→ **Source material**
_____
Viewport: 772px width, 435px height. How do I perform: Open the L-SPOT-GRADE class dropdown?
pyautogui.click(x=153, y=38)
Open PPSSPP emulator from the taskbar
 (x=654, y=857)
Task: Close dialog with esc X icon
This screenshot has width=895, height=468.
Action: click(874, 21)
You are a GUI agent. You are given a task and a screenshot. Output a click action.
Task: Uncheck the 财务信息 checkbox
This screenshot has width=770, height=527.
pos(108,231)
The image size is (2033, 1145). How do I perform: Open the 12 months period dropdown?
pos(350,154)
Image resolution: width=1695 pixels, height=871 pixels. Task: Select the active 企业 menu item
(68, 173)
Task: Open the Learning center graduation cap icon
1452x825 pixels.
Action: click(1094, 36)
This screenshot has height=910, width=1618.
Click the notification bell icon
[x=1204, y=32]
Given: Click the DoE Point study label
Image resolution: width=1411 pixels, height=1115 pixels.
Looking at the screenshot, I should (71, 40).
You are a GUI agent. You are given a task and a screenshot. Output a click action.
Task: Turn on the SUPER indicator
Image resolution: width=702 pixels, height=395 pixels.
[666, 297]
_____
→ **Instructions to follow**
Print the entries again so that each one matches exactly.

→ **Result**
Viewport: 772px width, 435px height. How do I perform: Open the L-SPOT-GRADE class dropdown?
pyautogui.click(x=153, y=38)
Open PPSSPP emulator from the taskbar
 (x=654, y=857)
Task: Close dialog with esc X icon
This screenshot has width=895, height=468.
Action: click(874, 21)
You are a GUI agent. You are given a task and a screenshot. Output a click action.
Task: Uncheck the 财务信息 checkbox
This screenshot has width=770, height=527.
pos(108,231)
The image size is (2033, 1145). How do I perform: Open the 12 months period dropdown?
pos(350,154)
Image resolution: width=1695 pixels, height=871 pixels. Task: Select the active 企业 menu item
(68, 173)
Task: Open the Learning center graduation cap icon
1452x825 pixels.
Action: click(1094, 36)
This screenshot has height=910, width=1618.
Click the notification bell icon
[x=1204, y=32]
Given: Click the DoE Point study label
Image resolution: width=1411 pixels, height=1115 pixels.
Looking at the screenshot, I should (71, 40).
You are a GUI agent. You are given a task and a screenshot. Output a click action.
Task: Turn on the SUPER indicator
Image resolution: width=702 pixels, height=395 pixels.
[666, 297]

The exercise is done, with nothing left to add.